IMF Suddenly Decides It Might be OK to Loosen Austerity Tourniquets Now that Gangrene is Setting In
While deathbed conversions might earn you a spot in heaven in some religions, they don’t carry you very far here on Planet Earth.
Christine Lagarde has taken too small a step in the right direction far too late to do much good. At the current IMF annual meeting in Tokyo, she’s made dramatic-sounding pronouncements consistent with the rather embarrassing admission in the Fund’s latest quarterly report that austerity is working less well than voodoo (I’ve never tried it myself, but some correspondents give it high marks).

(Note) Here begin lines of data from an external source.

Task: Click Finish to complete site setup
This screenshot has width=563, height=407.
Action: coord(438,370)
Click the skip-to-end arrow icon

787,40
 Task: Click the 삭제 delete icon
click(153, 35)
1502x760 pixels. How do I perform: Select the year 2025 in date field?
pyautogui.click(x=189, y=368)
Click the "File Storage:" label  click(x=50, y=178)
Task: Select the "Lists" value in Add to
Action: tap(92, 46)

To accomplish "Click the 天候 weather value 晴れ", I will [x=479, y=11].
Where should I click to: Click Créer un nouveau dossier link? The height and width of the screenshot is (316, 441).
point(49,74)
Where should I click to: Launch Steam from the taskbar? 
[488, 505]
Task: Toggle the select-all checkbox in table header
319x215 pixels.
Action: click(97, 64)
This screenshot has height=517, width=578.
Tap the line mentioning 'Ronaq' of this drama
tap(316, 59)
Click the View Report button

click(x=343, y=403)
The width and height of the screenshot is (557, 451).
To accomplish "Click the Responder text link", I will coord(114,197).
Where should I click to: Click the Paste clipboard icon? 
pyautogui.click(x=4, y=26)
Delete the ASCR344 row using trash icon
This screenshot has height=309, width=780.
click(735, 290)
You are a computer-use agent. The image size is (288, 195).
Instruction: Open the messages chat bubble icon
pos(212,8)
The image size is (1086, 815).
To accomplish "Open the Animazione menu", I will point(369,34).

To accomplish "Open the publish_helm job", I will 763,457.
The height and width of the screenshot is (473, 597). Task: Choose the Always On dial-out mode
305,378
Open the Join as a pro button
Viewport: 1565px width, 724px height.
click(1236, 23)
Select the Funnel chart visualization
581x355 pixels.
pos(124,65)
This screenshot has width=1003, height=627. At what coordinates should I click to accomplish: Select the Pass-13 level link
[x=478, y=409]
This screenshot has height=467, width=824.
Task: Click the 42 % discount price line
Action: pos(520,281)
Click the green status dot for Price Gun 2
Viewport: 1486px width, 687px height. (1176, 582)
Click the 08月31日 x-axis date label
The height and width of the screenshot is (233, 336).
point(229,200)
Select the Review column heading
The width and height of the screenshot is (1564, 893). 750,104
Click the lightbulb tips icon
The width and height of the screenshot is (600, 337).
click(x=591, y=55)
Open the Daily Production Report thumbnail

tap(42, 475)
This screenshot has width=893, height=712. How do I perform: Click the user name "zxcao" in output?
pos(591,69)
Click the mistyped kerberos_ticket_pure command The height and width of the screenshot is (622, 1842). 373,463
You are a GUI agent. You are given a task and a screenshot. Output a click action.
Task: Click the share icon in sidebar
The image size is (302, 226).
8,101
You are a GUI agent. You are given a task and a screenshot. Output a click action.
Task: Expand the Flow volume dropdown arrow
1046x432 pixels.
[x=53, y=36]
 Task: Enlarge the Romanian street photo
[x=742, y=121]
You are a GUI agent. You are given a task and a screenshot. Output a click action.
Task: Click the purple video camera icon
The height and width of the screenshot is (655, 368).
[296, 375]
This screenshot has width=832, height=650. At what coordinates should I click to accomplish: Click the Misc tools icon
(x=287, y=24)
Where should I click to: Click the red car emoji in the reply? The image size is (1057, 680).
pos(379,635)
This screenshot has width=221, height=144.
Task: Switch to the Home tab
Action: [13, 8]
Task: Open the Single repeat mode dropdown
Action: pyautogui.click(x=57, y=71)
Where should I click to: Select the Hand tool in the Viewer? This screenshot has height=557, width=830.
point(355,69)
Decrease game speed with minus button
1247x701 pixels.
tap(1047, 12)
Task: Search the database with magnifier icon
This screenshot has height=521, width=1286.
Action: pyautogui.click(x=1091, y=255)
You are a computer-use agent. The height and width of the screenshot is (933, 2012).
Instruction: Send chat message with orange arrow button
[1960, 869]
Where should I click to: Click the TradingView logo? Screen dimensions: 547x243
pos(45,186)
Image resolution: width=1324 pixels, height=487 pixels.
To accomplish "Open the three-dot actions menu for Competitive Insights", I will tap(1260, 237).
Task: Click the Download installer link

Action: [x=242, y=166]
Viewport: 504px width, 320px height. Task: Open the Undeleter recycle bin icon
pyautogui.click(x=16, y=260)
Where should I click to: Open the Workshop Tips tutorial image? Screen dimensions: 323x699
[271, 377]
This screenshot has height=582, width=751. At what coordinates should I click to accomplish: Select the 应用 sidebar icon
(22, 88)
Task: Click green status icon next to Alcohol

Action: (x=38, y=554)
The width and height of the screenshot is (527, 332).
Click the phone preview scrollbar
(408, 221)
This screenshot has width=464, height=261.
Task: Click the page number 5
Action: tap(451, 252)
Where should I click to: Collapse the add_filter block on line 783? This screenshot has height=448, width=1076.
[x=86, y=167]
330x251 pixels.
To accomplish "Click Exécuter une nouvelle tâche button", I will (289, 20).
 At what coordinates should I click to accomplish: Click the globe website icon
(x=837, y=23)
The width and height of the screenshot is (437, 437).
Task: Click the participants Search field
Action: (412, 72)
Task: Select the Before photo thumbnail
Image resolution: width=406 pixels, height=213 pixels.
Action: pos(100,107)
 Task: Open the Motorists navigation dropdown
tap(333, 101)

As we stressed, the IMF has admitted what observers have already reported on, at some length, by looking at economic outcomes in Latvia, Greece, Ireland, Portugal, and Spain: its tender ministrations are leaving its patient worse off. Cuts in fiscal deficits (ex in special circumstances, such as being able to trash your currency at a time when your trade partners have good levels of growth) lead to even greater falls in GDP levels, resulting in higher debt to GDP ratios, the exact opposite of what this exercise was intended to accomplish. The bureaucratese is “fiscal multipliers.” When fiscal multipliers are greater than 1 deficit cutting makes matters worse. The IMF’s ‘fessing up to a problem without releasing country by country data suggests it is showing fiscal multiplies greater than 1 in pretty much all of the countries now wearing the austerity hairshirt.